Community Research and Development Information Service - CORDIS

Using Apache Storm for Trend Detection in the Social Media

Contributed by: ATC SA

The DICE project has made a significant contribution on Apache storm topologies for supporting and enhancing trend detection in social media.
Using Apache Storm for Trend Detection in the Social Media
As it is widely known, especially in the media industry, messages posted on social media contain valuable information related to events and trends in the real world. Various industries and brands that analyze social media are gaining valuable insights and information which they use in a number of operations.

For example in the news industry, trend detection is useful for:
(i) identifying emerging news based on the popularity of a certain topic and;
(ii) defining areas of great public interest that should be closely monitored as even a small development affects many people and leads to emerging news.
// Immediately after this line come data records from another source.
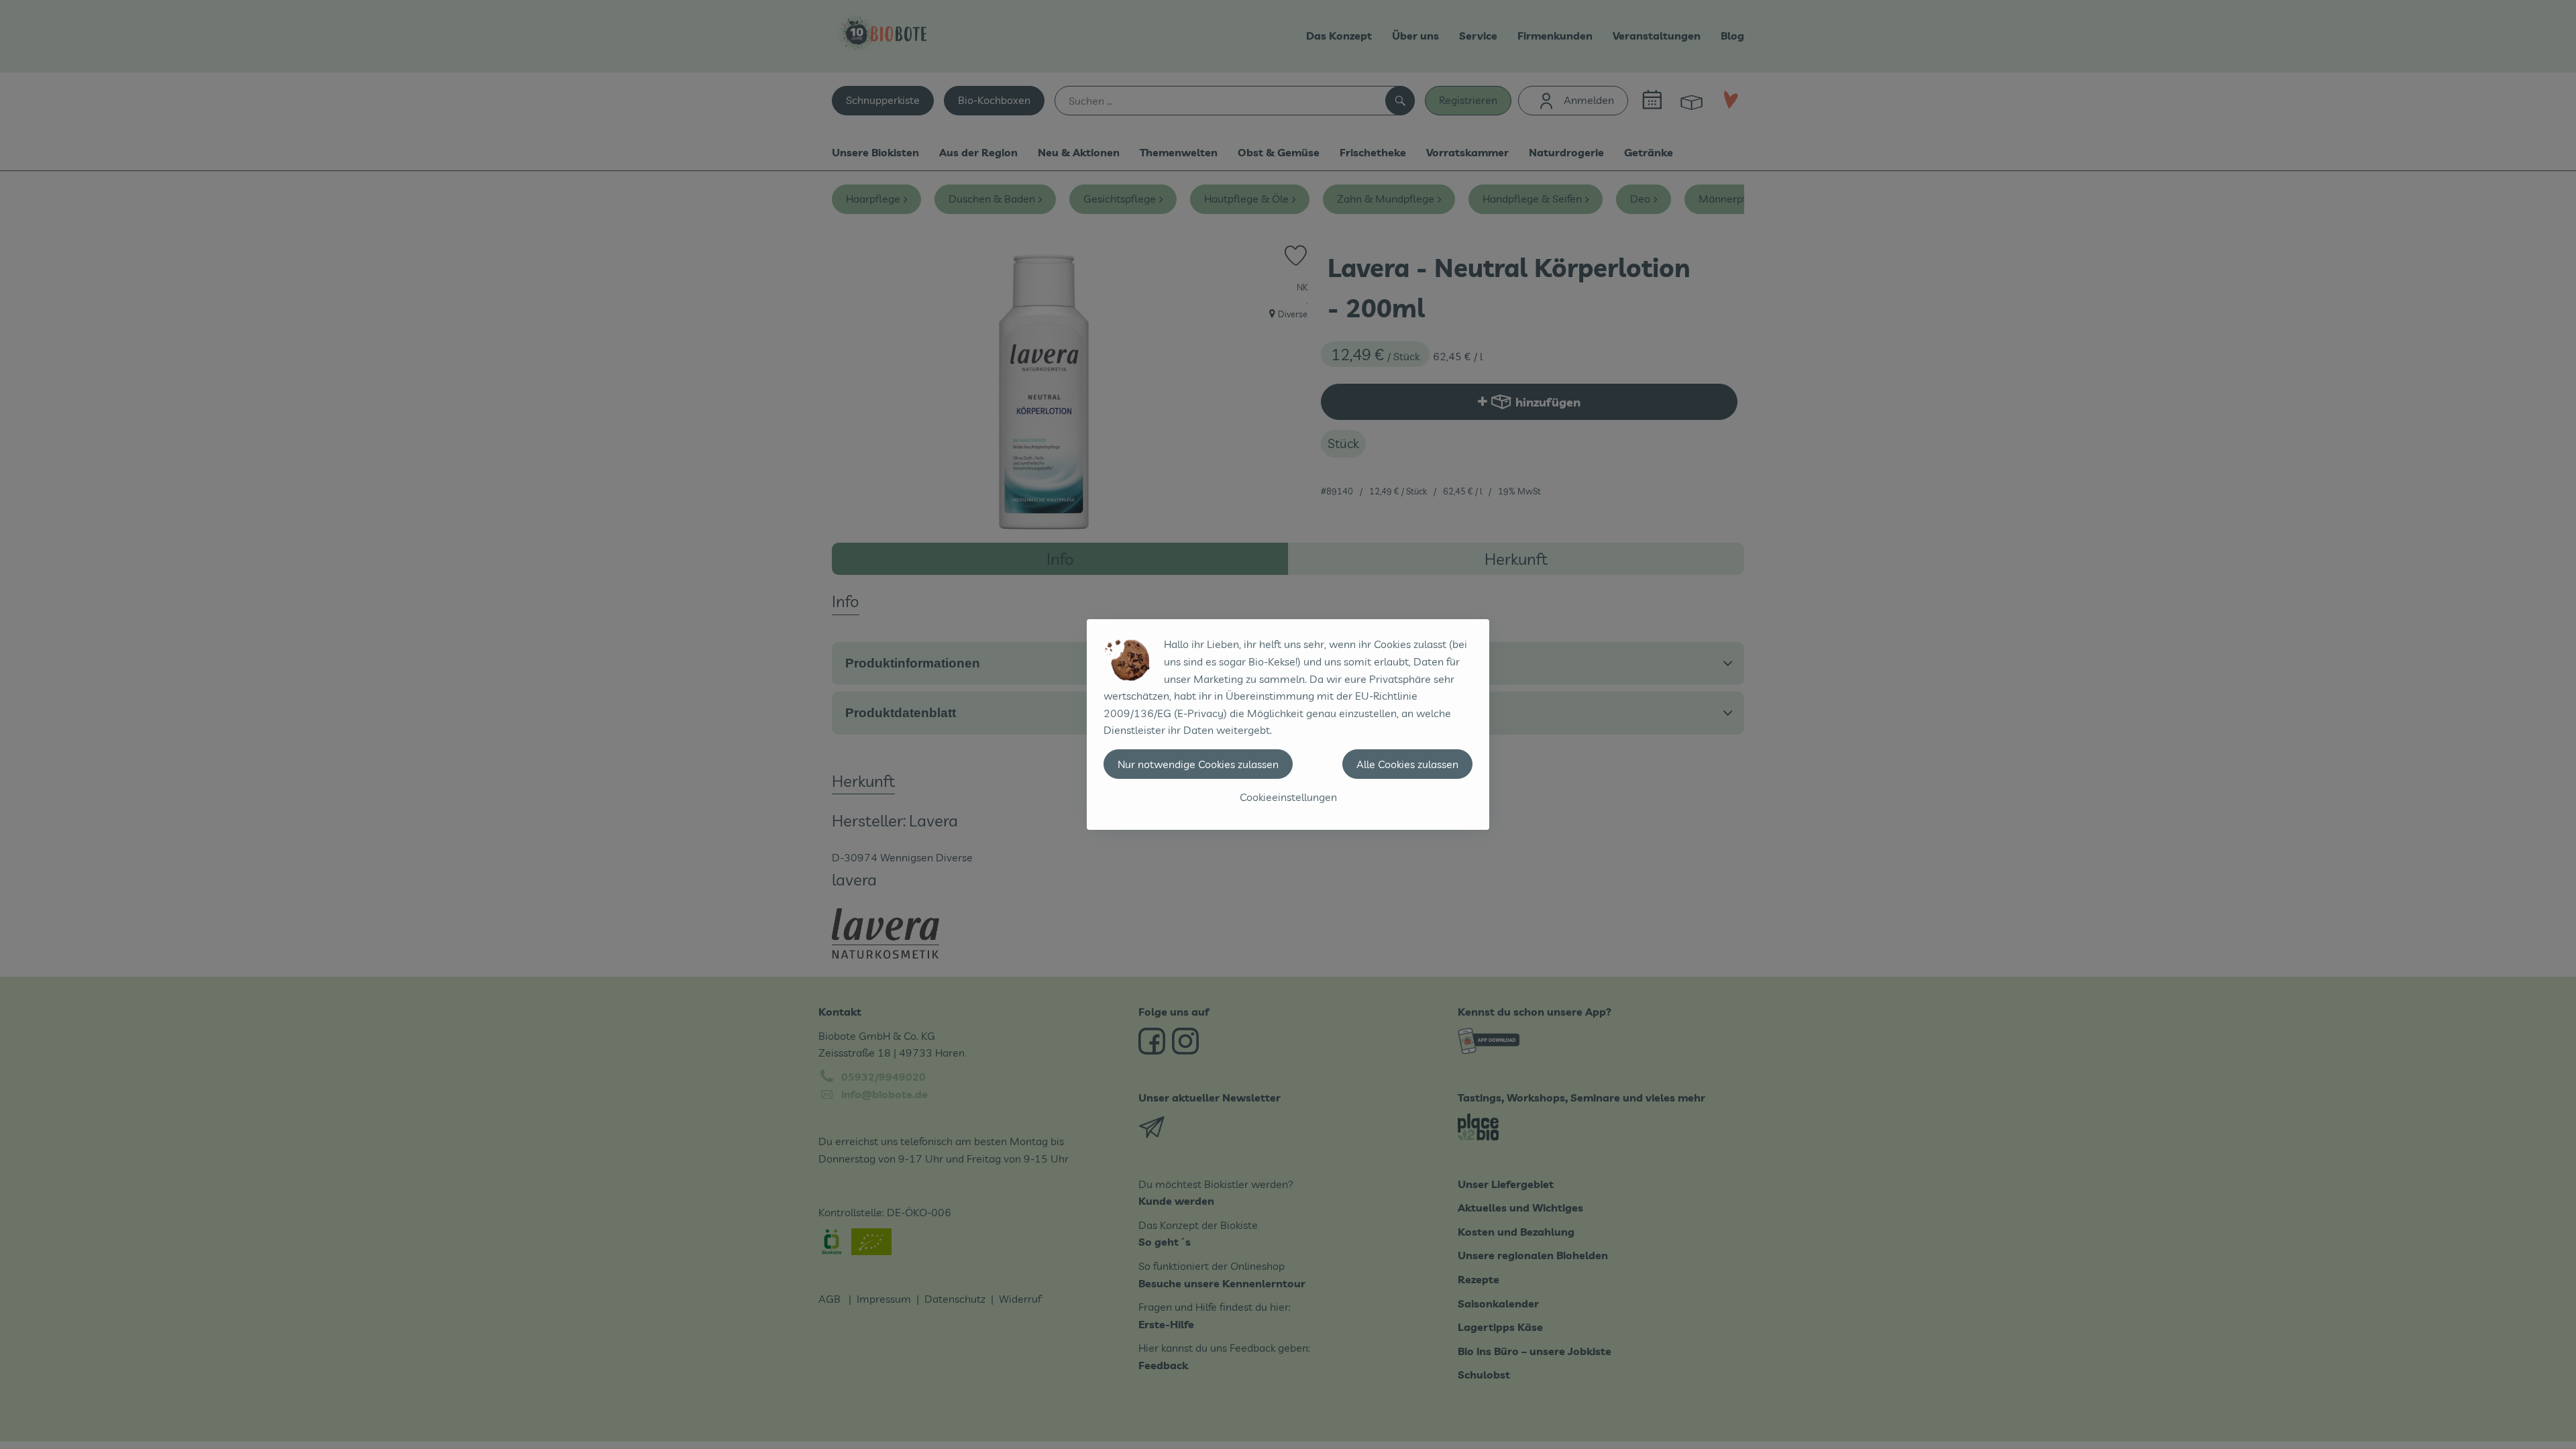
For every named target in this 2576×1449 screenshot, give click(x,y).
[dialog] (1288, 724)
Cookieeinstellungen (1288, 797)
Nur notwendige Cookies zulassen (1198, 764)
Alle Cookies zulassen (1407, 764)
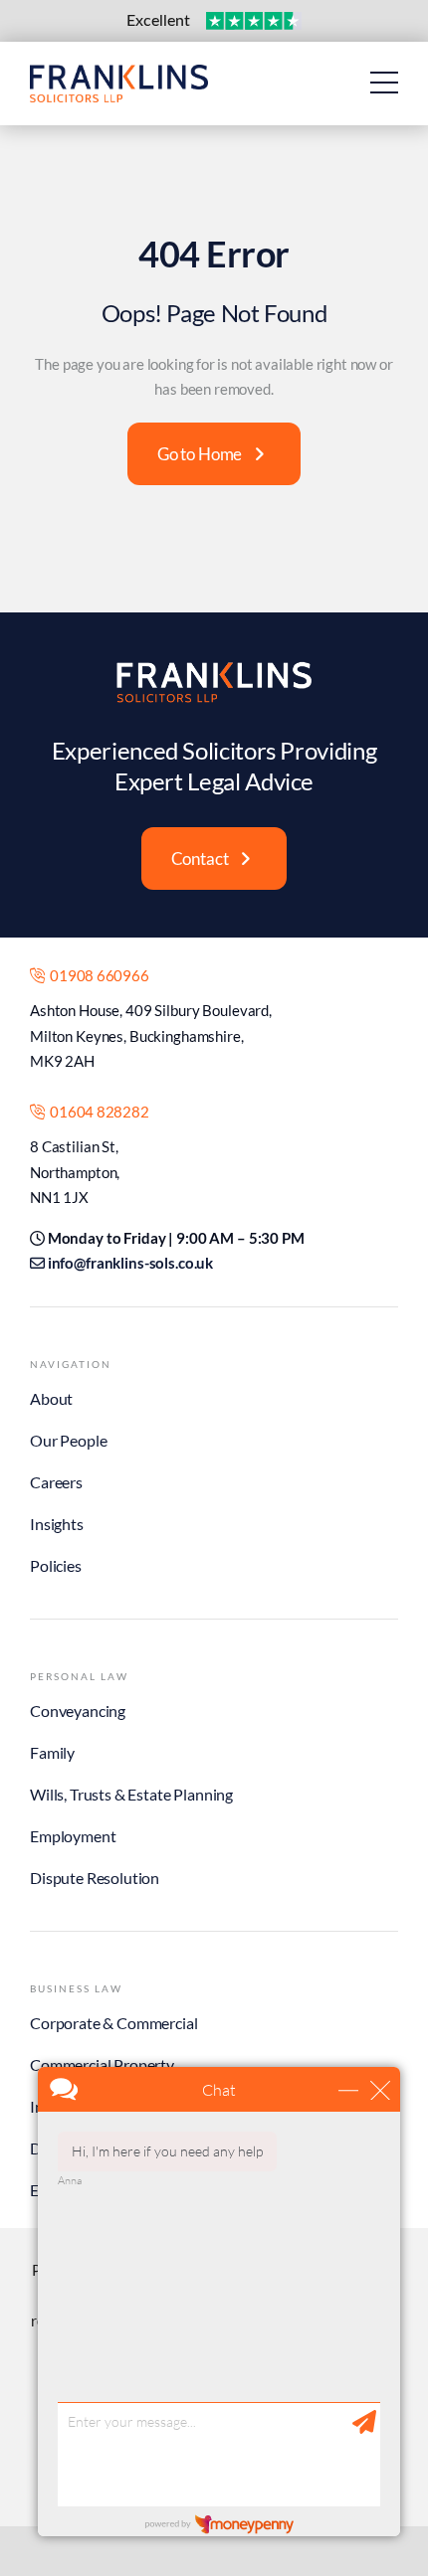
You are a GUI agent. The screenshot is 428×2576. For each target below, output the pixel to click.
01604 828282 (96, 1111)
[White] (214, 668)
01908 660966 (96, 975)
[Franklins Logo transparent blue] (119, 73)
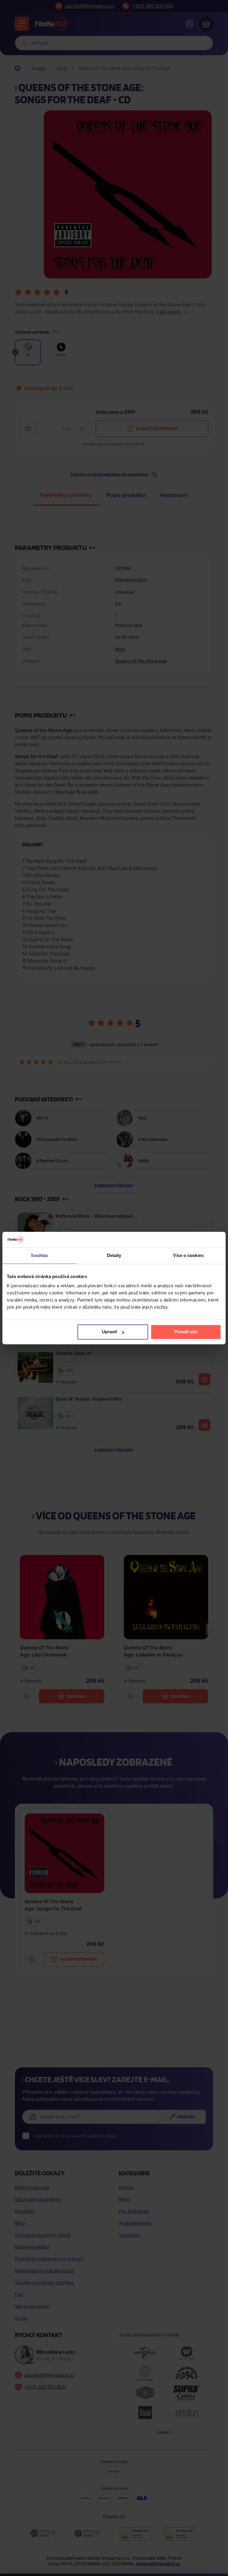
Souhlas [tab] (39, 1255)
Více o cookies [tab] (188, 1255)
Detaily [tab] (114, 1255)
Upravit (109, 1331)
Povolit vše (185, 1331)
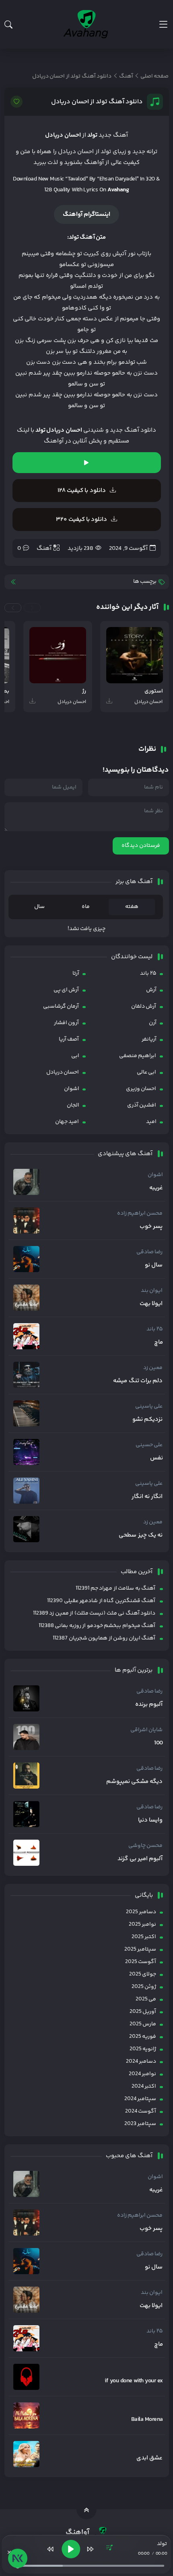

As another example, in the financial sector, trends may have both short-term and long-term consequences, affecting the daily price of stock to a country’s macroeconomic indicator. As an example, a trend demanding military action in the Middle East as a result of a terrorist attack may affect oil prices and subsequently decrease car sales.

To this end, and taking into account the large scale of that type of content, it is essential to develop methods for efficient trend detection in real-time.

For example, in recent years the pace of decision-making in breaking-news journalism has significantly increased. This is due to the multiplication of digital sources and incoming data streams, digital production processes, automation, real-time publishing and largely mobile news audiences.

There are different possible inputs to the topology: Candidate spouts include the Twitter streaming API and queues that inject messages into the topology (Redis, Apache Kafka). The first processing bolt is responsible for the extraction of entities and keywords from the incoming messages.

Trivial keywords (e.g. stop-words) are discarded while the rest of them are forwarded to the next bolt. The Timeline Generation bolt aggregates tuples of keywords –timestamps and creates a set of statistics for each keyword. In other words, this bolt calculates a background model of expected frequencies based on historical data. Tuples associated with the same keywords are aggregated in the same worker of the Timeline Generation bolt in a similar fashion as in map-reduce.

The resulting baseline model is forwarded to the next bolt each time there is an update. Then, the Bursty Keywords Detection bolt compares current frequencies to the baseline model and detects keywords, for which their difference is extraordinary.

Finally, the detected bursty keywords are clustered together in the final bolt of the topology based on keywords co-occurrences. The extracted trends are stored in a database.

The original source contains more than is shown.